Warum ChatGPT bei 9 von 10 gängigen Arbeitsrechtsfragen falsch liegt

Ein Praxischeck von Treuhänder Simon Lei zeigt deutliche Schwächen.

Künstliche Intelligenz kann im Alltag enorm hilfreich sein – aber sobald es um Schweizer Arbeitsrecht geht, wird es heikel. Ein aktueller Test mit zehn realen Fragen aus der Praxis, zusammengestellt von Treuhänder Simon Lei, zeigt ein klares Bild:

➡️ ChatGPT halluziniert oder liefert falsche bzw. unvollständige Antworten in 9 von 10 Fällen.
➡️ Die KI erfindet Gesetzesartikel, mischt OR und ArG durcheinander oder interpretiert Fristen falsch.
➡️ Teilweise korrigiert sich ChatGPT erst auf Nachfrage – oder bleibt bei falschen Annahmen.

Das Problem: ChatGPT hat keine aktuellen Schweizer Gesetze, keine zertifizierten Rechtsquellen und keine wöchentlichen fachlichen Prüfprozesse.

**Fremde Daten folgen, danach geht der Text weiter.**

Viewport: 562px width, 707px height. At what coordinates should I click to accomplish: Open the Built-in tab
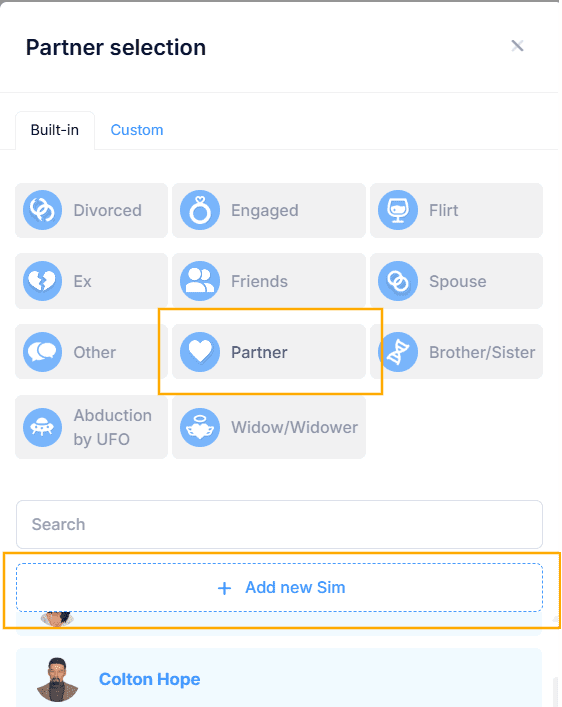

Das Modell „errät“ Antworten statistisch – und genau das führt im Arbeitsrecht systematisch zu Fehlern.

Für HR, Treuhänder, KMU oder Arbeitnehmer*innen kann das zu gravierenden Fehlentscheidungen führen: Falsch berechnete Sperrfristen, unkorrekte Ferienkürzungen, fehlerhafte Lohnfortzahlungsansprüche oder irreführende Aussagen zur Probezeit sind nicht einfach nur Missverständnisse, sondern können reale rechtliche und finanzielle Folgen haben.

Mit anderen Worten:

❌ ChatGPT liefert oft überzeugend formulierte, aber rechtlich falsche Informationen.

✔️ Für Schweizer Arbeitsrecht braucht es geprüfte, korrekt validierte Antworten.

Genau das war das Ziel des Tests: aufzuzeigen, wie wichtig verlässliche, juristisch validierte Informationen im Arbeitsrecht sind – besonders in einem Umfeld, in dem viele Menschen KI nutzen, ohne deren Grenzen zu kennen.

Referenzen zu den festgestellten Problemen

  1. Ferienkürzung bei Krankheit – ChatGPT erfand unterschiedliche Wartefristen je nach Dienstjahr.
  2. Lohnfortzahlung – fehlerhafte Interpretation der Basler/Berner/Zürcher Skalen.
  3. Probezeit – Vermischung von OR und Berufsbildungsgesetz, falsche Aussagen zur Mindestdauer.
  4. Kündigungsfristen – unkorrekte Regeln zu Kündigungsterminen und Monatsenden.
  5. Ferienanspruch – falsche Verweise auf OR-Artikel und Vermischung von Gesetz und „Praxisnormen“.
  6. Kündigung während Krankheit – teilweise falsche Interpretation der Sperrfristen.
  7. Überstunden/Überzeit – Vermischung von OR und ArG, unpräzise oder falsche Aussagen.
  8. Arbeitszeugnis – falsche Behauptung über nicht existierende OR-Artikel.
  9. Lohnzahlungstermine – unklare, teils widersprüchliche Aussagen zur Fälligkeit.
  10. Lohnkürzung bei Krankheit – falsche Angaben zur Wirkung der KTG-Versicherung.